Why are B vitamins so important? Let us count the ways.
+ Vitamin B1 (Thiamine) helps our cells change carbohydrates into energy.
+ Vitamin B2 (Riboflavin) works with other B vitamins to promote body growth and produce red blood cells.
+ Vitamin B3 (Niacin) supports cellular energy production. + Vitamin B5 (Pantothenic acid) helps support cellular energy production in the body.
+ Vitamin B6 (Pyridoxine) is necessary for normal nervous system function and red blood cell formation.
+ Vitamin B7 (Biotin) supports healthy hair, skin, and nails. + Vitamin B9 (Folate) is critical in the proper development of a baby’s nervous system.
+ Vitamin B12 (Cobalamin) is necessary for DNA synthesis, red blood cell formation, and for normal nervous system function.
Unfortunately, because they are water-soluble, B vitamins are easily destroyed during the cooking process. And supermarket shelves are filled with highly processed foods which destroy B vitamins during the intense production methods.
So if you don’t want to buy expensive supplements, you have to make some conscious choices. Here are a few foods that will keep a person B-full on a daily basis.

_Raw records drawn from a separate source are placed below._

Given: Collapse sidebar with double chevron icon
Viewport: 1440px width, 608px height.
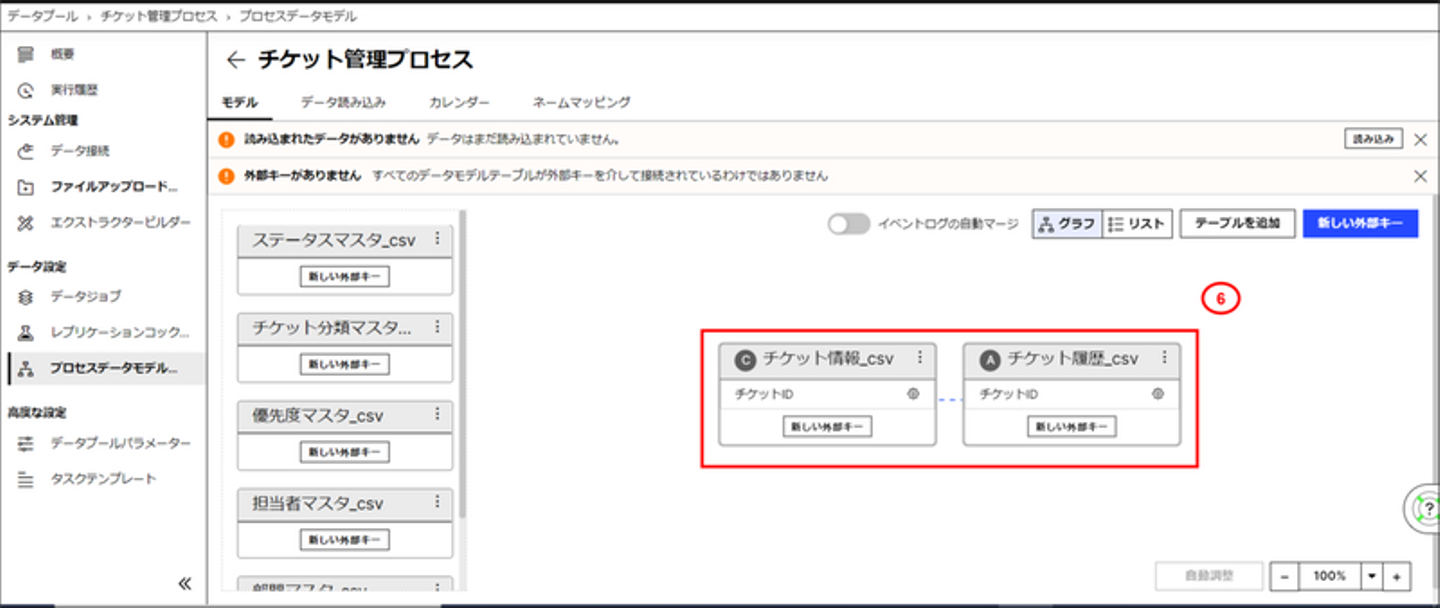Looking at the screenshot, I should click(184, 583).
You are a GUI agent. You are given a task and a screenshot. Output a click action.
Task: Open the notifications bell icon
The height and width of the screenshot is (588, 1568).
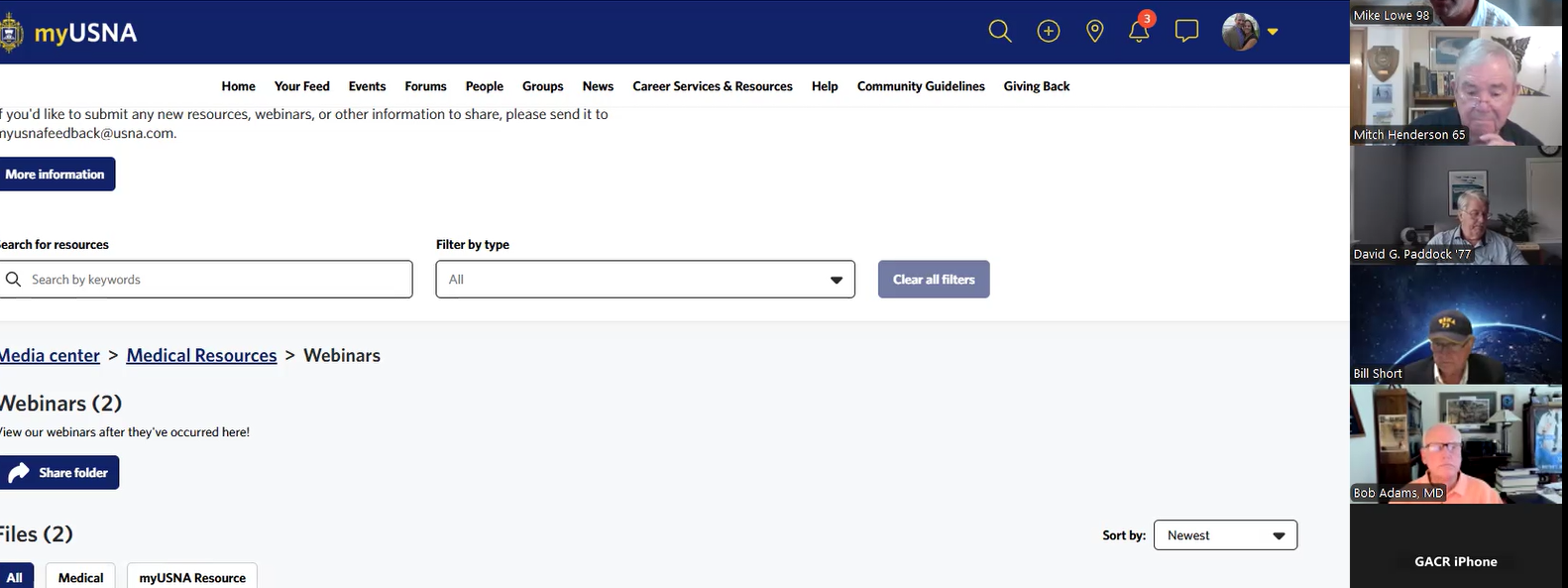pyautogui.click(x=1140, y=32)
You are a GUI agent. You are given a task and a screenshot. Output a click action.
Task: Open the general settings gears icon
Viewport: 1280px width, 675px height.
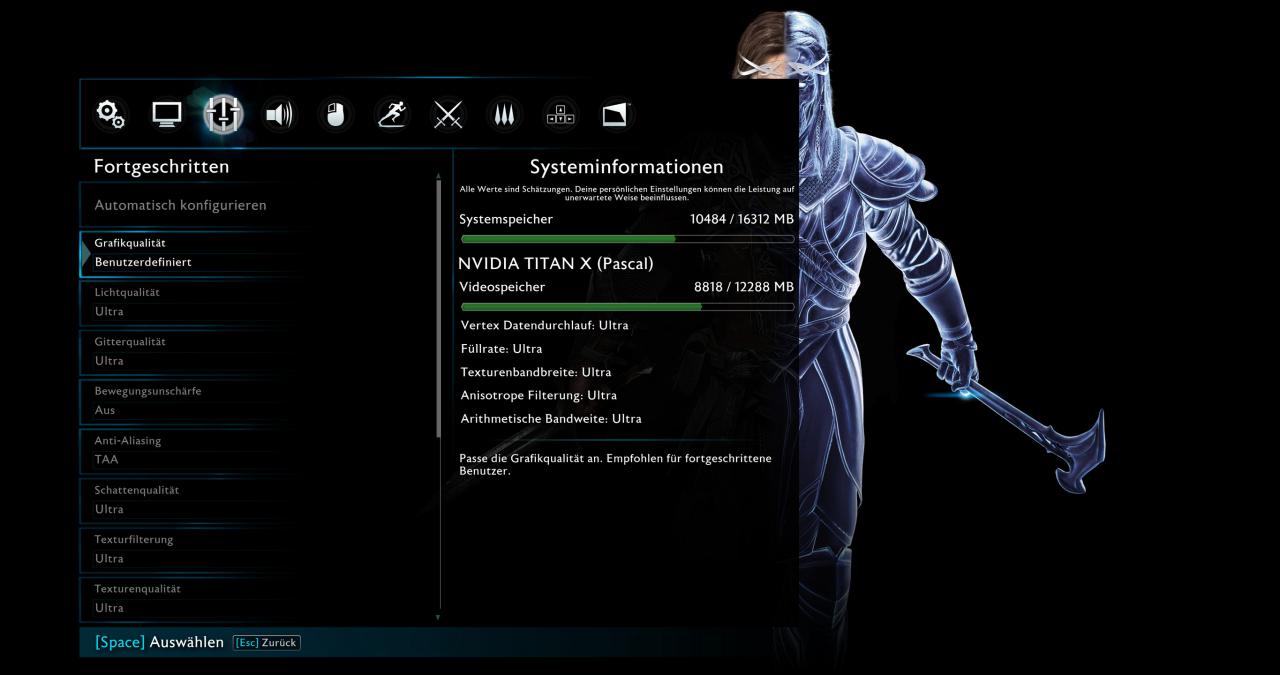[110, 114]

+ All seeds, including quinoa, buckwheat, sunflower, sesame, pumpkin and flax, are full of B vitamins, including B1, B2, B5, B9, and B12.
+ Vegetables, broccoli, sweet potatoes, and onions are excellent sources of B6, and leafy greens such as lettuce, cauliflower, and green beans are great sources of folate.
+ Fruits such as avocados, tomatoes, and bananas are good sources of B5 and B6.
+ Beans and legumes, which include green peas, black beans, and edamame, have almost every B vitamin except B12.
+ Grains such as oats, barley, and wild rice also are full of every B vitamin other than B12.